TASK REQUIREMENTS ::
Please print the rows between the lines holding "Open the user account options icon" and "Action: click(50, 42)", inclusive, copying them exactly and adding nothing else.

Records
::::::::::

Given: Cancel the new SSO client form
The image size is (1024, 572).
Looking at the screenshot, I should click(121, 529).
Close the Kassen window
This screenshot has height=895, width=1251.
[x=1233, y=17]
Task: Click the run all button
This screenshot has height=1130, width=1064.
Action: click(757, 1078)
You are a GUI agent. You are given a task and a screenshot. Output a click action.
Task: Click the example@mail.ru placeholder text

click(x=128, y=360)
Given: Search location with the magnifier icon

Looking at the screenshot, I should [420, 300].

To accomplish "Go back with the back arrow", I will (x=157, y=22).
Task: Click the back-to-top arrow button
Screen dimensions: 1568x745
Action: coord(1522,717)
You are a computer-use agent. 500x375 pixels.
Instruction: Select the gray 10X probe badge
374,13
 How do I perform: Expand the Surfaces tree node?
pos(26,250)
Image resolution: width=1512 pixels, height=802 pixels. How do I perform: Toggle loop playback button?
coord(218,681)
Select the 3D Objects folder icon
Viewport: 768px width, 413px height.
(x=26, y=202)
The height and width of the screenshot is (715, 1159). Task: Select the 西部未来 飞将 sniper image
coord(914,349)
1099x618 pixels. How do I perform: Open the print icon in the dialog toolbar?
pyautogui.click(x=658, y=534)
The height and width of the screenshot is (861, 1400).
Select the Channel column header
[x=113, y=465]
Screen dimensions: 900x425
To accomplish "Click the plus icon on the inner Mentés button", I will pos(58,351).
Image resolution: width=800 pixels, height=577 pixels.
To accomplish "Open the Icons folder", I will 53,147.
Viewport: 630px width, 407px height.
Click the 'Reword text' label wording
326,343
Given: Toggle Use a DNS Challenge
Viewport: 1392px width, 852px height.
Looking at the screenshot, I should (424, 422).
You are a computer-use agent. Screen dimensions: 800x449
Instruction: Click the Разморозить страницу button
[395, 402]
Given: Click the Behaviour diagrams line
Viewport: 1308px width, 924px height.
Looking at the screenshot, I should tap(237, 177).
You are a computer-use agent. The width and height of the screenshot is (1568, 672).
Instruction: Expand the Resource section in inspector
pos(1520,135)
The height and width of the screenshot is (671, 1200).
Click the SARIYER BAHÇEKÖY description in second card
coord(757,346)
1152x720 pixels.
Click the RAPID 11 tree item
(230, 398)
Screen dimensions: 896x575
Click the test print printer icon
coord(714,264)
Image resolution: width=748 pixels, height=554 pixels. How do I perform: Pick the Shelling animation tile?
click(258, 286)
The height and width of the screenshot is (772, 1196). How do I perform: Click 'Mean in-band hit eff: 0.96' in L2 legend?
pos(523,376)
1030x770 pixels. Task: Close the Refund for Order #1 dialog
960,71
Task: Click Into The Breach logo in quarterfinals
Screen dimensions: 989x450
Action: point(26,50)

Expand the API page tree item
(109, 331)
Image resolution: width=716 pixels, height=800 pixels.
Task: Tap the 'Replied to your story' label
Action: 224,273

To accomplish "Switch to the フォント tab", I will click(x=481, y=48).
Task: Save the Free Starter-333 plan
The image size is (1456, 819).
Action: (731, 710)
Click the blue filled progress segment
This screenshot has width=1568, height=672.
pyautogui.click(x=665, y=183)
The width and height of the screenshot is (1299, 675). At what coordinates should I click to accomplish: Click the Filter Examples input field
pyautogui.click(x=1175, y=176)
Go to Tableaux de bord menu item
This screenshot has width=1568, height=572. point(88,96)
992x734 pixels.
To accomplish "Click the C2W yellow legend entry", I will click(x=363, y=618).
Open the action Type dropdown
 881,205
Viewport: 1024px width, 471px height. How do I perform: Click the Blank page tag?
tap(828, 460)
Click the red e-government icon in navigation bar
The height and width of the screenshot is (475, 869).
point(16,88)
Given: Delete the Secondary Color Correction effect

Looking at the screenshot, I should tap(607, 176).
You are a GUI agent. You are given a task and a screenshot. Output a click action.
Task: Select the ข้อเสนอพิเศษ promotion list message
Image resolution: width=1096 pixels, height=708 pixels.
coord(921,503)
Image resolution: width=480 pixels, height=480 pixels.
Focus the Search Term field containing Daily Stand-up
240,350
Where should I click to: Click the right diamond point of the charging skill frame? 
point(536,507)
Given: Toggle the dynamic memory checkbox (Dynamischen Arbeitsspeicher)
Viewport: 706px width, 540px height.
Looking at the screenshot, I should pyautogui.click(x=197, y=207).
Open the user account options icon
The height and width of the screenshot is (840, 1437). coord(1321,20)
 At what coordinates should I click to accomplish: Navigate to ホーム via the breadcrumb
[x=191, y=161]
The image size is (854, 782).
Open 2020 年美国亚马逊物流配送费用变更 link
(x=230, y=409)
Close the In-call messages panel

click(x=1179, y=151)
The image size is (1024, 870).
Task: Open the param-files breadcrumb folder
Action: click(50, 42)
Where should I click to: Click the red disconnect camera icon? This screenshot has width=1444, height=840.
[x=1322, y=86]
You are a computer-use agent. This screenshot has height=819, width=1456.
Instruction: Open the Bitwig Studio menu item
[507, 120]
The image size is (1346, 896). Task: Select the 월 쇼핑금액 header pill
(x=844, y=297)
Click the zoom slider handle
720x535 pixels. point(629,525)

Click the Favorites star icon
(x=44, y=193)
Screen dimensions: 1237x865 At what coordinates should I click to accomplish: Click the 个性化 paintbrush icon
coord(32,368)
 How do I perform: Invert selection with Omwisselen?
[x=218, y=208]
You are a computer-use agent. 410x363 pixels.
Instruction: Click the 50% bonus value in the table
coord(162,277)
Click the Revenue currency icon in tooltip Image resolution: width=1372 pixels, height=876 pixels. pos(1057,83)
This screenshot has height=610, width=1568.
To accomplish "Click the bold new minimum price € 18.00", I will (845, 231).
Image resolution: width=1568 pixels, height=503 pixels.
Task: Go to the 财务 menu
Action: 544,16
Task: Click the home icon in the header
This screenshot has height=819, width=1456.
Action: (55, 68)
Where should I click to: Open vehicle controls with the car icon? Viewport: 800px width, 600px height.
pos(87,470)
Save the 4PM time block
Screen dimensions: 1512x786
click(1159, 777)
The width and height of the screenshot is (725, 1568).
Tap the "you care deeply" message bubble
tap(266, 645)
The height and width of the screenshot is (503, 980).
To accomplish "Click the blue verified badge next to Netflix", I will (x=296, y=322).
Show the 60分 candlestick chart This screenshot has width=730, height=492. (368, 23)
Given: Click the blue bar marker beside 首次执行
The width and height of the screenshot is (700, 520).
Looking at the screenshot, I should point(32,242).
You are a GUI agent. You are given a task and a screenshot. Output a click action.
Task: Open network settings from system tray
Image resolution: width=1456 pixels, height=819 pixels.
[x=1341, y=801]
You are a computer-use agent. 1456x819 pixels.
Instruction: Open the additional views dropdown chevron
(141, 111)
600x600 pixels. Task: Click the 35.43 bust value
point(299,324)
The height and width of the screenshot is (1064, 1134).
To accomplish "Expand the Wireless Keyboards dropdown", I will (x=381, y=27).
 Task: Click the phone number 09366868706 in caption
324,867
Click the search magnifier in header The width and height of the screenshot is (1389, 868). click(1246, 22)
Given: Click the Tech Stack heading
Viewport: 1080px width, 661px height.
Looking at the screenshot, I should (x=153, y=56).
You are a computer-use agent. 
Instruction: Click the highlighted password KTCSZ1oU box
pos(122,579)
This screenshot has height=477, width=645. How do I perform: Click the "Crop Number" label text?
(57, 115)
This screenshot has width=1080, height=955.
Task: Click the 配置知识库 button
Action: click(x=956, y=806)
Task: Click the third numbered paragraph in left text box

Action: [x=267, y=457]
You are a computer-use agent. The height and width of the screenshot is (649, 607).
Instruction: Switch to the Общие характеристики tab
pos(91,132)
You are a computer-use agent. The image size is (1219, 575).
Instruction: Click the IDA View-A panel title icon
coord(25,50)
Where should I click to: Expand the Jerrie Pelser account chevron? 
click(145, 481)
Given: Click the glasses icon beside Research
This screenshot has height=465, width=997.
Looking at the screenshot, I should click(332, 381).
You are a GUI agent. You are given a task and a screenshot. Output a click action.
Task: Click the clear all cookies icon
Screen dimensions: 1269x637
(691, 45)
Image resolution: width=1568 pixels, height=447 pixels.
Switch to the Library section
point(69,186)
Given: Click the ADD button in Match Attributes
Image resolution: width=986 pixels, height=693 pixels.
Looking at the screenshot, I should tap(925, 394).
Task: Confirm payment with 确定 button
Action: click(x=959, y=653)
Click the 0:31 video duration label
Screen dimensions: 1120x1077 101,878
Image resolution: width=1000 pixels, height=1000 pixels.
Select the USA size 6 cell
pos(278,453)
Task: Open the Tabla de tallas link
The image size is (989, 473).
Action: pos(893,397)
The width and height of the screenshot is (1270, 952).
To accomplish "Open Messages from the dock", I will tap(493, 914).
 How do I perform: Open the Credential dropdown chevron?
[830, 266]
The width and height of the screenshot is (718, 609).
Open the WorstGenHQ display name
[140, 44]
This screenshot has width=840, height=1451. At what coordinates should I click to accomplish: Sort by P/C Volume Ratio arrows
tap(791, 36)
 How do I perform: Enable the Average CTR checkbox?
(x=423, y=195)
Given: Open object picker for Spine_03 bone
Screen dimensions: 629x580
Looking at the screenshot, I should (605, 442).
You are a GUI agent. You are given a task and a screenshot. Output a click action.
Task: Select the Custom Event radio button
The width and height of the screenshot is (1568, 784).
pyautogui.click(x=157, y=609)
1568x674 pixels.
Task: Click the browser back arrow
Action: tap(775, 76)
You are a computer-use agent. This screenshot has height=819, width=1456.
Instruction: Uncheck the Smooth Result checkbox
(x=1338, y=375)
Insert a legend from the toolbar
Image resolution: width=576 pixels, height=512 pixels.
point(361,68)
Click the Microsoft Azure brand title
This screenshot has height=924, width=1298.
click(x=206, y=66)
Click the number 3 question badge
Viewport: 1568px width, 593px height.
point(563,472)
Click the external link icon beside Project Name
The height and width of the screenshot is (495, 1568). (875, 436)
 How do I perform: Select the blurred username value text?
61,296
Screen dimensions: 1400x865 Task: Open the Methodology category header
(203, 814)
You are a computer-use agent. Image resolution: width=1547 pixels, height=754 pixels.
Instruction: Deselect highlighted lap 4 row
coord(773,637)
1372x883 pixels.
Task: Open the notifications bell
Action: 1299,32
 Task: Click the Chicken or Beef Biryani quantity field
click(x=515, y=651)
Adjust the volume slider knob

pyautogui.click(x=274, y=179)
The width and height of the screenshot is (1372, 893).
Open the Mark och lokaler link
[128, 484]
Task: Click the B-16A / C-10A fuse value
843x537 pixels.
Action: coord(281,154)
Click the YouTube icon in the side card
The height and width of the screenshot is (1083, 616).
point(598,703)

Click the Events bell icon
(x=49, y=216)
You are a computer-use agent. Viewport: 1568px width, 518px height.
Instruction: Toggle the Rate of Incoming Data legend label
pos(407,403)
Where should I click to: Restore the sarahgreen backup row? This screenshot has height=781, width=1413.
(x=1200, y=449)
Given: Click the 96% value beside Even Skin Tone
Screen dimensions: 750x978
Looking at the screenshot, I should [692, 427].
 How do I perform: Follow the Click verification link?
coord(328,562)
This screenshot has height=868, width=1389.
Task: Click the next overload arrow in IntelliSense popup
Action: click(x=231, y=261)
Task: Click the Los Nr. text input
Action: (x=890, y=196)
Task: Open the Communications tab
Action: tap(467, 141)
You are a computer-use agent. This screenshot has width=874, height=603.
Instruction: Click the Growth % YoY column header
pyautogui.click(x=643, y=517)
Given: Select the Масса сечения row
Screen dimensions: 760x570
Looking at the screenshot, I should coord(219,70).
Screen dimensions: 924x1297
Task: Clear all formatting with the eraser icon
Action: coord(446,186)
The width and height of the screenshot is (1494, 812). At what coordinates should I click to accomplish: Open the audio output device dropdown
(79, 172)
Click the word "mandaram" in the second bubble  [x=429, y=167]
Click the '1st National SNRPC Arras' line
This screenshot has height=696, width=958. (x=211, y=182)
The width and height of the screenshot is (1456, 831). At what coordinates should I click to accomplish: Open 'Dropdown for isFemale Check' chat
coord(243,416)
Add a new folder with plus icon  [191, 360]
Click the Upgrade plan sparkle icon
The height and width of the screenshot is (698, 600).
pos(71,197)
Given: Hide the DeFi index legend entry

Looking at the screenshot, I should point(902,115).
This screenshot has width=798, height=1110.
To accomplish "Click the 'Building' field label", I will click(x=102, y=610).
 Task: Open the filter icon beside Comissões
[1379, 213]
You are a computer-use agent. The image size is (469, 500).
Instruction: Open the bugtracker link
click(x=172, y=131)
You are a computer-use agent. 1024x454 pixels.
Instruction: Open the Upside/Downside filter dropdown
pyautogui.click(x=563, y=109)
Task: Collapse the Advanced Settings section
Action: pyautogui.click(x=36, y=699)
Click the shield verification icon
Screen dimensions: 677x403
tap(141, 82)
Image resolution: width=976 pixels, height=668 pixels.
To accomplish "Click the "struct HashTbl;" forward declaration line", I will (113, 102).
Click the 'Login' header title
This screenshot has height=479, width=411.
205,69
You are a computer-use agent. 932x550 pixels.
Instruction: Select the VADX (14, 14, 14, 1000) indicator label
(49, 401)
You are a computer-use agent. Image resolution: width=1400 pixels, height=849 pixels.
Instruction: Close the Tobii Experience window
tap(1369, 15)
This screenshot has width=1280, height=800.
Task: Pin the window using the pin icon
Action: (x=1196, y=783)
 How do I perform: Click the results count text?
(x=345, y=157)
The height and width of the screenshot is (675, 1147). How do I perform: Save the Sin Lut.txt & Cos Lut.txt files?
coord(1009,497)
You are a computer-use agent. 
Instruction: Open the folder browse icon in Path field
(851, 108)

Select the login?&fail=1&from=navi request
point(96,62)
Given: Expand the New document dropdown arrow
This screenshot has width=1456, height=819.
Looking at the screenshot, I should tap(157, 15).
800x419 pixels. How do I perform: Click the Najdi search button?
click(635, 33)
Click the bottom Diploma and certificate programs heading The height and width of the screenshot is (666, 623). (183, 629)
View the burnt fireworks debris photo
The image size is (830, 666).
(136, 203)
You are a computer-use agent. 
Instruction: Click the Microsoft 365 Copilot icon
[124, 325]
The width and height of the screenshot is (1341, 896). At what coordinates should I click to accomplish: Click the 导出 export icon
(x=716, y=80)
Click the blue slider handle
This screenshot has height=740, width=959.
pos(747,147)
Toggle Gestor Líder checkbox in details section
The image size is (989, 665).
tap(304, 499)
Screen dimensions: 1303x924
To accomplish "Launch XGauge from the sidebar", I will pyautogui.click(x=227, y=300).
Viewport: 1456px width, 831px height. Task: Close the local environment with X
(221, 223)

::::::::::

COMPLETE RESPONSE ::
Open the user account options icon
The height and width of the screenshot is (840, 1437). coord(1321,20)
 At what coordinates should I click to accomplish: Navigate to ホーム via the breadcrumb
[x=191, y=161]
The image size is (854, 782).
Open 2020 年美国亚马逊物流配送费用变更 link
(x=230, y=409)
Close the In-call messages panel

click(x=1179, y=151)
The image size is (1024, 870).
Task: Open the param-files breadcrumb folder
Action: click(50, 42)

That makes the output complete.